Saat ini, SPI juga tengah bekerja sama dengan pemerintah untuk mengupayakan pemulangan 56 ABK Indonesia di Taiwan. Otoritas setempat sempat tidak memperbolehkan mereka pulang karena pandemi, walaupun kontrak mereka sudah habis dan penerbangan sudah kembali tersedia.
Untuk mengantisipasi kasus-kasus serupa ke depan, Pius mengusulkan agar Badan Perlindungan Pekerja Migran Indonesia (BP2MI) diberikan kewenangan yang lebih luas untuk melakukan pengawasan pekerja migran kelautan di luar negeri.
Selain itu, diperlukan pula penataan ulang proses perekrutan hingga pengawasan dan perlindungan pekerja migran di sektor kelautan.
Baca juga: Perlindungan Anak Buah Kapal pada Kapal Ikan Asing Akan Ditingkatkan
Kapal ikan China
Dugaan perbudakan terhadap pelaut Indonesia di kapal ikan China kembali terjadi. Perusahaan yang mengirimkan pelaut itu diduga ilegal.
Direktur Perlindungan WNI pada Kementerian Luar Negeri Judha Nugraha mengatakan, ada informasi empat pelaut Indonesia yang bekerja di kapal Liao Yuan Yu 103. Dari pemeriksaan oleh Kedutaaan Besar Republik Indonesia di Beijing, kapal itu terdaftar dimiliki oleh perusahaan di Dalian, Liaoning Kimliner Ocean.
”Mereka mengaku tidak menerima gaji, jam kerja berlebihan, dan makanan tidak memadai,” ujarnya, Rabu (26/8/2020).
Ketua Umum Serikat Buruh Migran Indonesia (SBMI) Hariyanto mengatakan, Indonesia harus segera mengesahkan rancangan peraturan pemerintah tentang perlindungan pekerja migran di sektor kelautan. RPP itu seharusnya selesai pada September 2019.
Sampai sekarang, para pemangku kepentingan terkait penyusunan RPP itu masih terus berbeda pendapat sehingga RPP tidak bisa disahkan. Padahal, Undang-Undang Nomor 18 tahun 2017 tentang Perlindungan PMI mengamanatkan RPP itu selesai paling lambat dalam dua tahun sejak UU 18/2017 disahkan.
Akibatnya, sampai sekarang Indonesia tidak punya instrumen hukum yang kuat untuk melindungi pelaut di kapal asing. Padahal, pelaut di kapal asing paling rentan menjadi korban perbudakan.
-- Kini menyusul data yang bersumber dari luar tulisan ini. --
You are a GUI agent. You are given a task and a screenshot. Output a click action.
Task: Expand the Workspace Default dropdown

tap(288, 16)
CEO Indonesia Ocean Justice Initiative (IOJI) Mas Achmad Santosa mengatakan, perbaikan tata kelola pekerja migran kelautan menjadi prioritas yang harus dikejar pemerintah karena banyaknya kasus pelanggaran.
”Pekerja migran untuk kapal asing juga kerap menjadi korban ekstrem dari perdagangan orang dan perbudakan modern,” ujarnya saat dihubungi terpisah.
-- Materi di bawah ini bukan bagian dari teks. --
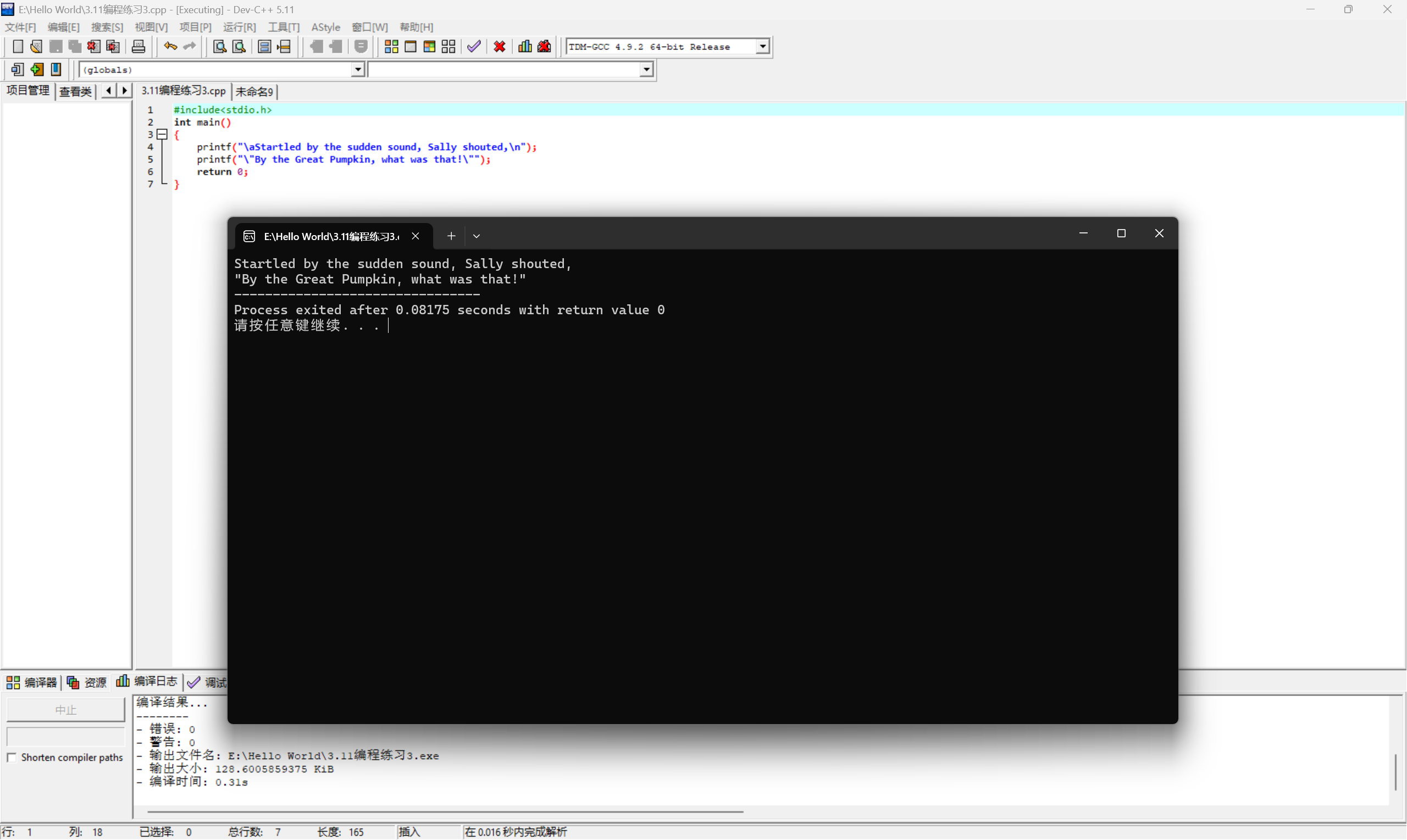
Task: Switch to the 查看类 side panel tab
Action: [x=75, y=91]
Berdasarkan kajian, IOJI merekomendasikan sejumlah hal kepada pemerintah antara lain, pembentukan satuan tugas nasional oleh presiden untuk menyelaraskan kewenangan lintas lembaga dan kementerian. Lalu, melakukan audit kepatuhan perusahaan yang mengerahkan agensi pekerja migran untuk merekrut ABK warga negara Indonesia (WNI).
Diperlukan pula kerja sama dengan organisasi kepolisan internasional atau Interpol untuk mempercepat proses hukum pelaku pelanggaran aturan ketenagakerjaan.
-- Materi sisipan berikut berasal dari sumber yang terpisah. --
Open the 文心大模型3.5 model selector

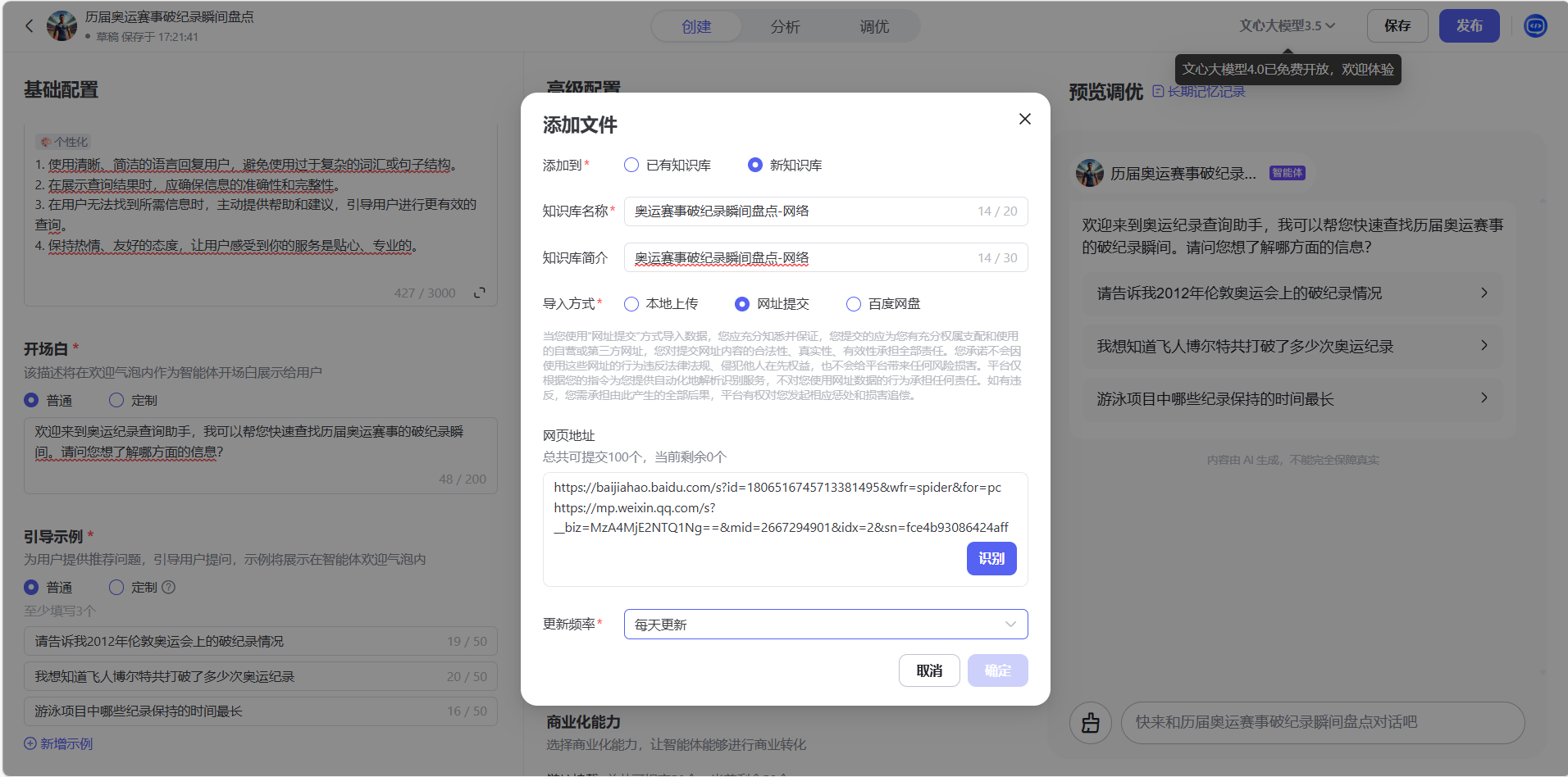pyautogui.click(x=1288, y=25)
SAFE Seas Destructive Fishing Watch (DFW) Indonesia mencatat, selama November 2019 sampai Juni 2020, sebanyak 31 ABK menjadi korban di kapal ikan China, dengan rincian 21 ABK berhasil diturunkan, 7 orang meninggal, dan 3 orang hilang. Kasus terjadi antara lain di kapal ikan Lu Huang Yuan Yu 118 dan Long Xin 629.
Menurut IOJI, pemerintah perlu segera meratifikasi Konvensi International Labour Organization (ILO) C-188 tentang Work in Fishing Convention and Recommendation. ILO C-188 merupakan instrumen internasional yang mengatur bentuk-bentuk perlindungan kepada ABK perikanan dan mekanisme untuk memastikan kapal-kapal ikan mempekerjakan ABK dengan kondisi yang layak.
”Kita juga perlu menguatkan kelembagaan untuk impelementasi Undang-Undang Nomor 21 Tahun 2007 tentang Pemberantasan Tindak Pidana Perdagangan Orang. Lalu, optimalkan lembaga swadaya masyarakat (LSM) sebagai lembaga pengaduan dan perlindungan pekerja migran kita,” pungkasnya.